Refer to [temp.class.spec] where the rules of partial specialization are stated, I couldn't find anything that prohibits the partial specialization of this template. Especially, the specialization is indeed more specialized, the error message looks incorrect.

EDIT:

However, gcc's behavior is also abnormal, consider the following program:

#include <iostream>

template<template<typename ...> class>
struct foo { void show() { std::cout << "Primary.\n"; } };

template<template<typename> class C>
struct foo<C> { void show() { std::cout << "Specialized.\n"; } };

template<class...> struct bar {};

int main() {
    foo<bar> f;
    f.show();
}

It turns out that gcc uses the specialized version in this case, see here.

Now I want to ask:

  • is this kind of partial specialization allowed by standard ?
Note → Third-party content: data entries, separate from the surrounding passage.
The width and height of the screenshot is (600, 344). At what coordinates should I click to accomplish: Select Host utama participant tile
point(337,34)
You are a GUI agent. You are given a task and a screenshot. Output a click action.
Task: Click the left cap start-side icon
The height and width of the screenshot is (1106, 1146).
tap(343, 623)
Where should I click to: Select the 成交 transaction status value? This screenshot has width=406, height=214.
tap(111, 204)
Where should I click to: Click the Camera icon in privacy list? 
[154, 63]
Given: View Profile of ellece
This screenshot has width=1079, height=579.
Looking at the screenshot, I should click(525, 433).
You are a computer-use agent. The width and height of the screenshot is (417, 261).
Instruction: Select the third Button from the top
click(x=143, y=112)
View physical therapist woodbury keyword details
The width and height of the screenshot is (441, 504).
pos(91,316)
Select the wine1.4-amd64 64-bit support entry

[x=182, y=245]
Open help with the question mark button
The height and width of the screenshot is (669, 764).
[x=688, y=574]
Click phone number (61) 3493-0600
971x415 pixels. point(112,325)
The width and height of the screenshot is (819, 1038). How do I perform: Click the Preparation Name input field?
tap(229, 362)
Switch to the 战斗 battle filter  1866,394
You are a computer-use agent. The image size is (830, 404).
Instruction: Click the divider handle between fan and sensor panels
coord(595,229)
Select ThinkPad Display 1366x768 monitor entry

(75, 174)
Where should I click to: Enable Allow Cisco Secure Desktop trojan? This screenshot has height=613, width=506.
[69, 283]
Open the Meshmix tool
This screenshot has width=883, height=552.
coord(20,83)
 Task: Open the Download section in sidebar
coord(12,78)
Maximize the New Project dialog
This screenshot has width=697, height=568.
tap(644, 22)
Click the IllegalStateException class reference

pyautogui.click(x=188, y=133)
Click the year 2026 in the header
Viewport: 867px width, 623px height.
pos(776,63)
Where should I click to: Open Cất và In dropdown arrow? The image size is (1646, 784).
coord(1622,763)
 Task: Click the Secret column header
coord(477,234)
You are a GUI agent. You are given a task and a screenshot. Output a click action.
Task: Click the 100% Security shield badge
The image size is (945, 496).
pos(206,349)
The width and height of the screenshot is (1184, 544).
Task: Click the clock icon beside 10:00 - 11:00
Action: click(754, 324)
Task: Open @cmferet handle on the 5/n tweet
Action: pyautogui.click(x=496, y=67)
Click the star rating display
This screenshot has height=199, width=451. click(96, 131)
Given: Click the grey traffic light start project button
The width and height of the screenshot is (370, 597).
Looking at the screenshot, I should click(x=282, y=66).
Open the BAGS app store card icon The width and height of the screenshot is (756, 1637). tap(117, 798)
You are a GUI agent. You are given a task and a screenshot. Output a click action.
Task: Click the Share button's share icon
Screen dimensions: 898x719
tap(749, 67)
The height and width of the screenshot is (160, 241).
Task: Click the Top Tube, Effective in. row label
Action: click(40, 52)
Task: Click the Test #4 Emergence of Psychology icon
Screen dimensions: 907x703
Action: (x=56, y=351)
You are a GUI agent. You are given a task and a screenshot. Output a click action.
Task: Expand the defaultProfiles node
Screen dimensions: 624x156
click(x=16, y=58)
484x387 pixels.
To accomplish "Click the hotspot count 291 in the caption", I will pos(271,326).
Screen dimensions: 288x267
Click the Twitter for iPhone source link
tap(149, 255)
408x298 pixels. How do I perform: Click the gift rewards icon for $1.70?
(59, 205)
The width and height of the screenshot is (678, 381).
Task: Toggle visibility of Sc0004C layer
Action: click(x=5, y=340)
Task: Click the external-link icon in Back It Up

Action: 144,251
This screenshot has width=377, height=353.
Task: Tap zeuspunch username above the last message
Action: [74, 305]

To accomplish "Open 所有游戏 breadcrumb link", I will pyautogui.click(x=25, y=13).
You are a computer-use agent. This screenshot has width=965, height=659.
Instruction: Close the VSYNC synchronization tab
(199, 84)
  • which compiler is correct ? ( one/all/none of them ? )

2
c++templatesclanglanguage-lawyertemplate-specialization
If such specialization is valid then instantiation of foo<bar> with template<typename...> struct bar {}; is ambiguous, isn't it?Nikita Kniazev
@NikitaKniazev For me, this is not ambiguous, it should be the primary foo being used. But it seems even more complicated, see the strange behavior of gcc here. It unconditionally uses the specialized version...llllllllll
About your your ecample foo<bar> f; f.show()... observe that print "specialized" if you compile C++17, "primary" if you compile C++14; something is changed in C++17 about template-template matching (but I'm not saying g++ is right... I'm really, really confused).max66
@Walter clang 5.0 and clang 7.0 HEAD. The live demo is in question.llllllllll
@max66 I don't how to explain... But I think if it's ill-formed, there should be somewhere in the standard stating about it... I can't find anything.llllllllll

2 Answers

2
votes

This finaly seems to be a GCC bug in the implementation of the new C++ template template argument deduction partial support for this feature.

To determine if a partial specialization is more specialized than the class template, partial ordering is applied to 2 corresponding synthetized functions:

//template class:
template<template<class...>class P> void f_foo0(foo<P>);

//Partial specialization
template<template<class P> class P> void f_foo_partial0(foo<P>);

Then it is attempted to perform template argument deduction, by calling each functions with an argument corresponding to the other function parameter (see [temp.func.order])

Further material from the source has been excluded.